Prancis Menutup Stan Israel yang Menampilkan Senjata Digunakan di Gaza
BERITA TERBARU INDONESIA, PARIS – Empat stan utama milik perusahaan Israel di pameran dirgantara Paris ditutup oleh pihak penyelenggara. Keputusan ini diambil setelah perusahaan-perusahaan tersebut dilaporkan menolak untuk memindahkan senjata yang digunakan di Gaza dari area pameran.
Stan tersebut disembunyikan dari pandangan publik menyusul adanya tekanan dari pemerintah Prancis kepada pihak penyelenggara, demikian diungkapkan oleh sebuah sumber kepada sumber berita internasional.

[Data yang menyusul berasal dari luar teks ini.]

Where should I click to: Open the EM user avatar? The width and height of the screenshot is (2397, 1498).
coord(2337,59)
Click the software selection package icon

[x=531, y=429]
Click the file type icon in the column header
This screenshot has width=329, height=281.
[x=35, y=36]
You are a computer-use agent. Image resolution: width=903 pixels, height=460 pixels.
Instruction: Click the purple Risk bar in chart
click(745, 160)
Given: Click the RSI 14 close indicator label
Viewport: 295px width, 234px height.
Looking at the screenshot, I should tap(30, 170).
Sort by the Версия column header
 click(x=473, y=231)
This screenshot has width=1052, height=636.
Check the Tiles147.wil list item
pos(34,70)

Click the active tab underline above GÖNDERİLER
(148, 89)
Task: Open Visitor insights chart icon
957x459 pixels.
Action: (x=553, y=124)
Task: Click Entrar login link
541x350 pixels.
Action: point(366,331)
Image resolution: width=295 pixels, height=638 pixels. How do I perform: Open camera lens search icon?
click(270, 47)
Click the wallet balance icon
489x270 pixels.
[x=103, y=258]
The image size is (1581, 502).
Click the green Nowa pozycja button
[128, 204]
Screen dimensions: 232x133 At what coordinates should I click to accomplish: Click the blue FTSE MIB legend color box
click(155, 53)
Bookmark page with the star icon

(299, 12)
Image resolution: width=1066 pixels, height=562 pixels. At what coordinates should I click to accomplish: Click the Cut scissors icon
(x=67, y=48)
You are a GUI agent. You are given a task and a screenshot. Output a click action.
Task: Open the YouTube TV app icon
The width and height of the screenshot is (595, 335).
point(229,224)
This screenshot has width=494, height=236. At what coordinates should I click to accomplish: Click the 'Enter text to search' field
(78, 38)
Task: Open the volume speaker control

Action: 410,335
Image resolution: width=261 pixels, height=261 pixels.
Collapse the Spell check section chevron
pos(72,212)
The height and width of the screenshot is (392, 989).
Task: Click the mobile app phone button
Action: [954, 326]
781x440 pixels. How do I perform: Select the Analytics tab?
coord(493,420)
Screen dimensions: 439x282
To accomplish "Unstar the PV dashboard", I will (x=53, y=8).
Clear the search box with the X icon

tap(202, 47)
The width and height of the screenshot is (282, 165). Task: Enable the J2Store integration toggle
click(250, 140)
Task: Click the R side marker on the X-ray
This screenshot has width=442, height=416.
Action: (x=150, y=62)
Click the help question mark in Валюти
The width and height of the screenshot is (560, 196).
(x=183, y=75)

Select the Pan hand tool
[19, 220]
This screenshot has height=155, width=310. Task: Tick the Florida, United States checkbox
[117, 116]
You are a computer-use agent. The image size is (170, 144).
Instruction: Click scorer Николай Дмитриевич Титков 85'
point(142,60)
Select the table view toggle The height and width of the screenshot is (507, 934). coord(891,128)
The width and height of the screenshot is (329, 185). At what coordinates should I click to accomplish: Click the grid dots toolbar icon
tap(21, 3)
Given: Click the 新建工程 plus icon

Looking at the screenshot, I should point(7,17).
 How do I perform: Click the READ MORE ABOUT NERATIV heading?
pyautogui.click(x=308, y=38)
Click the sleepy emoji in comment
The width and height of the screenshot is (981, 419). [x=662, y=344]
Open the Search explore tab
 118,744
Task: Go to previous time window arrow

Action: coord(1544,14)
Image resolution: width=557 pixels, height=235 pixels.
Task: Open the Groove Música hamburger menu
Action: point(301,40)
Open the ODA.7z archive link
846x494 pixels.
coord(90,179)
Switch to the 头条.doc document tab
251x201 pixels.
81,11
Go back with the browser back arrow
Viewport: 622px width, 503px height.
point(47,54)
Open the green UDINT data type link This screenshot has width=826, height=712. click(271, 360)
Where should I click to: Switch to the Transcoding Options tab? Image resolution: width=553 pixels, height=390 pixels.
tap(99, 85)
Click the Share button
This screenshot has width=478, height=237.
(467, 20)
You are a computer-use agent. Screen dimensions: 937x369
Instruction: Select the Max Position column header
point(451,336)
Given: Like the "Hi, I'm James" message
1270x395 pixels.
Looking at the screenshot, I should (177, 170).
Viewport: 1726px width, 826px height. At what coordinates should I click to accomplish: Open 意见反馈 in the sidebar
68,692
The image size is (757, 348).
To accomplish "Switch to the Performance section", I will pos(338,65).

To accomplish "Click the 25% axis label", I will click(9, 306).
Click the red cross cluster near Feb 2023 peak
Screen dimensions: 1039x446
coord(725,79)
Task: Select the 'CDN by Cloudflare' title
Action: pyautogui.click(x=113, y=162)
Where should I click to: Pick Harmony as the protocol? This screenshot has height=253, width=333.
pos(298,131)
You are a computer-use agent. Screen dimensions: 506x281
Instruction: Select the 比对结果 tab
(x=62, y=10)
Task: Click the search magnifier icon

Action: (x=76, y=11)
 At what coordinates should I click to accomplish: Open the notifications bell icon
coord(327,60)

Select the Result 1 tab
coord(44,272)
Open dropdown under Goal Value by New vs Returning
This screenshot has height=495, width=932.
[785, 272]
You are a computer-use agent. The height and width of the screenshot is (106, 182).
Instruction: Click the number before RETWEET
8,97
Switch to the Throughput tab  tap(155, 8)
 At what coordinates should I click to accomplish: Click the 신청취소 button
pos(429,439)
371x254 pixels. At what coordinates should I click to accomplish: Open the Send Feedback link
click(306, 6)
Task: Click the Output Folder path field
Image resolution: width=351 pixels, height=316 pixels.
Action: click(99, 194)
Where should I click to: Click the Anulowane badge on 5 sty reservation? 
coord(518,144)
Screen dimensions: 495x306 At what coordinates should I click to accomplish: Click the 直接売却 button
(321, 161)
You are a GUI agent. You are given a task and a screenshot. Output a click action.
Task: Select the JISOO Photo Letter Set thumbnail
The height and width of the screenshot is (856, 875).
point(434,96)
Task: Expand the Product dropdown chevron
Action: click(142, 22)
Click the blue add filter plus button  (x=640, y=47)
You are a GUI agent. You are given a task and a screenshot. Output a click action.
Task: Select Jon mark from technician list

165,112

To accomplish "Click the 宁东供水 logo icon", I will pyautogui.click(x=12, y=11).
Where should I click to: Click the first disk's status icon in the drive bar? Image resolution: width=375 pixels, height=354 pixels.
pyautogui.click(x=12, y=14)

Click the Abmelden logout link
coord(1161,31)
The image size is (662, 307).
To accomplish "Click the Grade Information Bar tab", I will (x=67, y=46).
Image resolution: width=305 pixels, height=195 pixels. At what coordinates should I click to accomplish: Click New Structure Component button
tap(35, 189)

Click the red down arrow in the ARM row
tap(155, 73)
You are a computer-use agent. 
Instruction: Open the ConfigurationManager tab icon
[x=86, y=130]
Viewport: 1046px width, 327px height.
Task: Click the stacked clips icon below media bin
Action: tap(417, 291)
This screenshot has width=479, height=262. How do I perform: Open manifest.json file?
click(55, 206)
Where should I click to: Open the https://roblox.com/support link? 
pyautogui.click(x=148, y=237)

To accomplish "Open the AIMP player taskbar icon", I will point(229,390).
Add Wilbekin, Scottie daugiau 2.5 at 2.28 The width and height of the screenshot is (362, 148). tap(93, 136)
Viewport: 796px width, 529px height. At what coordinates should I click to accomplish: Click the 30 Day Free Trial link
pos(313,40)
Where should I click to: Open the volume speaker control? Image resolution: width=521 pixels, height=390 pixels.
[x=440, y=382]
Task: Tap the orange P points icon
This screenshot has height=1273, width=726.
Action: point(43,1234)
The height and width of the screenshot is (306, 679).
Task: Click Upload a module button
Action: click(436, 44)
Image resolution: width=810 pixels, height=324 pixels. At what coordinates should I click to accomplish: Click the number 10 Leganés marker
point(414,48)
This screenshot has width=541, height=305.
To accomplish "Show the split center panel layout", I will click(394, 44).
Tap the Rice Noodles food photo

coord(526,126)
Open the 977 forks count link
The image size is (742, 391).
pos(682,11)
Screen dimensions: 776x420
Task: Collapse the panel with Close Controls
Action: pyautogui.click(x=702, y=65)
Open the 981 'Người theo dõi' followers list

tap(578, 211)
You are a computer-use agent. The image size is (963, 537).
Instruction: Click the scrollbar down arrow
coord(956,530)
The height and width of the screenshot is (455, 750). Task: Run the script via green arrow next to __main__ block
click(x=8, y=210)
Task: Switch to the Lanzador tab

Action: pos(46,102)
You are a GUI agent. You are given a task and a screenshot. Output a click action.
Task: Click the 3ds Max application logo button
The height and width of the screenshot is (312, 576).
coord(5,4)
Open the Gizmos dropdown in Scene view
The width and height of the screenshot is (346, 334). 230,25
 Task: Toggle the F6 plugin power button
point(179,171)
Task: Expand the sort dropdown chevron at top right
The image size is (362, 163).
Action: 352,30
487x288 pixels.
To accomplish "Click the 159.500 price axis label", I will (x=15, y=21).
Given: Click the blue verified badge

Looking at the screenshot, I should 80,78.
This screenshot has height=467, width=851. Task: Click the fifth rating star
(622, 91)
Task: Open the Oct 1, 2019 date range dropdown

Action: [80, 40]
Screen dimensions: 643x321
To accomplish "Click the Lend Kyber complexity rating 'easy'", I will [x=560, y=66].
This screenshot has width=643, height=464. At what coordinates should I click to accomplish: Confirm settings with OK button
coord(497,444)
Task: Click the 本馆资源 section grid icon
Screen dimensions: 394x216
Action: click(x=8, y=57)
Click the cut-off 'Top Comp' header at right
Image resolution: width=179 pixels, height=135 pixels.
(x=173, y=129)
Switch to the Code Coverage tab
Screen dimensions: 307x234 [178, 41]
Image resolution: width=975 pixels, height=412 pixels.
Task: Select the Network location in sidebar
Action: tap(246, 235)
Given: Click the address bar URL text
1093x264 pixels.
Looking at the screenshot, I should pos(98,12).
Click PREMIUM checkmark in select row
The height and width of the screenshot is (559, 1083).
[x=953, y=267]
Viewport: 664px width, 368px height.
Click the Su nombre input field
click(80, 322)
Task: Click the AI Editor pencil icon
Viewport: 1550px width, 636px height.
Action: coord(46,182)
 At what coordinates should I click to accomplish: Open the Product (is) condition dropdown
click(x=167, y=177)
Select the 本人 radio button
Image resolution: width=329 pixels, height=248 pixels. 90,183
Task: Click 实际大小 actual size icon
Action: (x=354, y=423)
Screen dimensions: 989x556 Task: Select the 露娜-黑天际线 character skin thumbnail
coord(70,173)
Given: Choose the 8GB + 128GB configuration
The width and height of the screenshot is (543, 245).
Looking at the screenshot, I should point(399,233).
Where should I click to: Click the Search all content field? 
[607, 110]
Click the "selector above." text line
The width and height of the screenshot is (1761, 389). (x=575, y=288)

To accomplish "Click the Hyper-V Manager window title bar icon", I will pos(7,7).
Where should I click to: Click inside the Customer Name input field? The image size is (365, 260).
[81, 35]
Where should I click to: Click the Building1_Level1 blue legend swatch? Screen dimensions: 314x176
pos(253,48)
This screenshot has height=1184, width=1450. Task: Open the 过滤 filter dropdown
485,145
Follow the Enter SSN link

Stand yang ditutup adalah milik Elbit Systems, Rafael, IAI, dan Uvision. Sementara itu, tiga stan kecil Israel yang tidak menampilkan perangkat keras serta stan Kementerian Pertahanan Israel tetap dibuka. Pameran tersebut berlangsung di tengah meningkatnya ketegangan di Timur Tengah.
Sebuah laporan menyebutkan bahwa instruksi penutupan berasal dari otoritas Prancis setelah perusahaan-perusahaan tersebut menolak untuk mematuhi arahan dari badan keamanan Prancis agar menghapus senjata ofensif dari area pameran.
Pameran ini, yang pertama kali diadakan pada tahun 1909, diselenggarakan oleh Asosiasi Industri Dirgantara Prancis dan berlangsung di Le Bourget, Paris, dari hari Senin hingga Minggu mendatang.
Prancis, yang selama ini menjadi sekutu Israel, semakin menekan pemerintahan Benjamin Netanyahu terkait tindakannya di Gaza dan serangan militer di luar negeri. Pada hari Jumat, Presiden Prancis Emmanuel Macron menegaskan kembali dukungan negaranya terhadap hak Israel untuk mempertahankan diri, namun ia juga meminta semua pihak untuk menahan diri dan melakukan deeskalasi.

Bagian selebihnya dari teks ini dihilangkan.